Print the lines in the listing below that fall between the line with "You are a computer-use agent. 801x406 pixels." and the line with "Instruction: Click the forward", those two lines included, exactly as they stand and with nothing else.

Records supplied:
- - - - - - -
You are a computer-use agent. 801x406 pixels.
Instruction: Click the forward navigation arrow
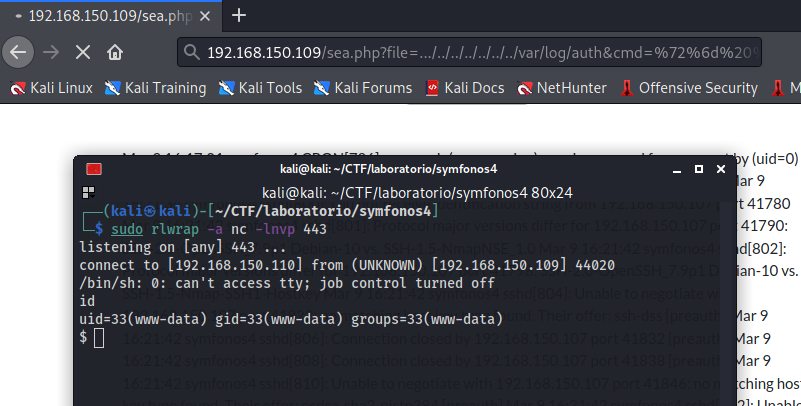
- - - - - - -
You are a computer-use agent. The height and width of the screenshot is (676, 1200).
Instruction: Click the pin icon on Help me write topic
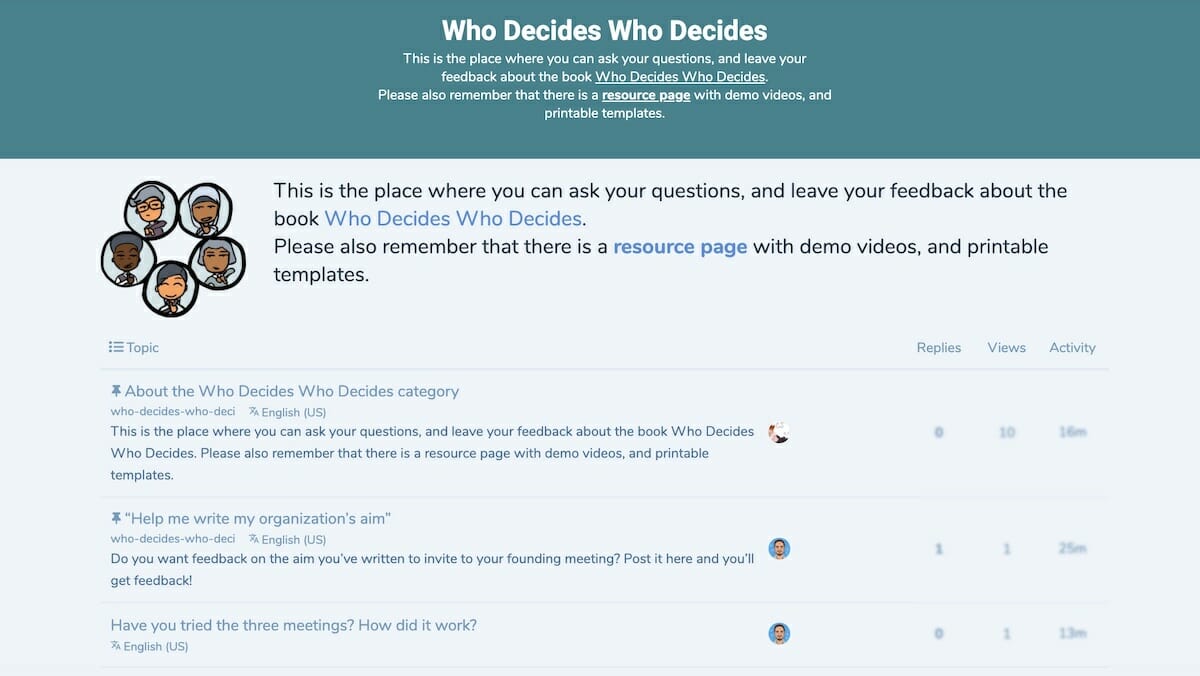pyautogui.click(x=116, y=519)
- - - - - - -
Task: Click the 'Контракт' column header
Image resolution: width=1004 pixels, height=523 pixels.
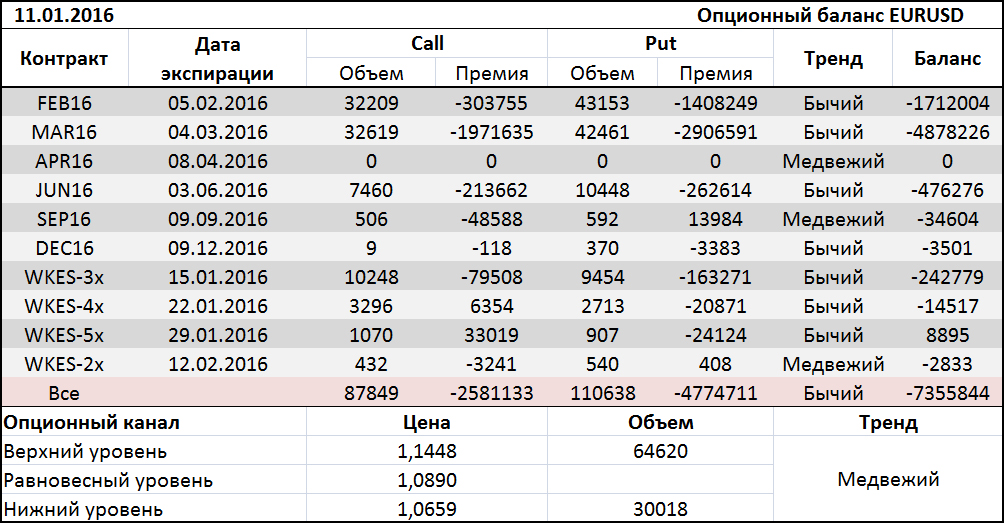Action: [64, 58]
- - - - - - -
Response for this exercise:
You are a computer-use agent. 801x406 pixels.
Instruction: Click the forward navigation arrow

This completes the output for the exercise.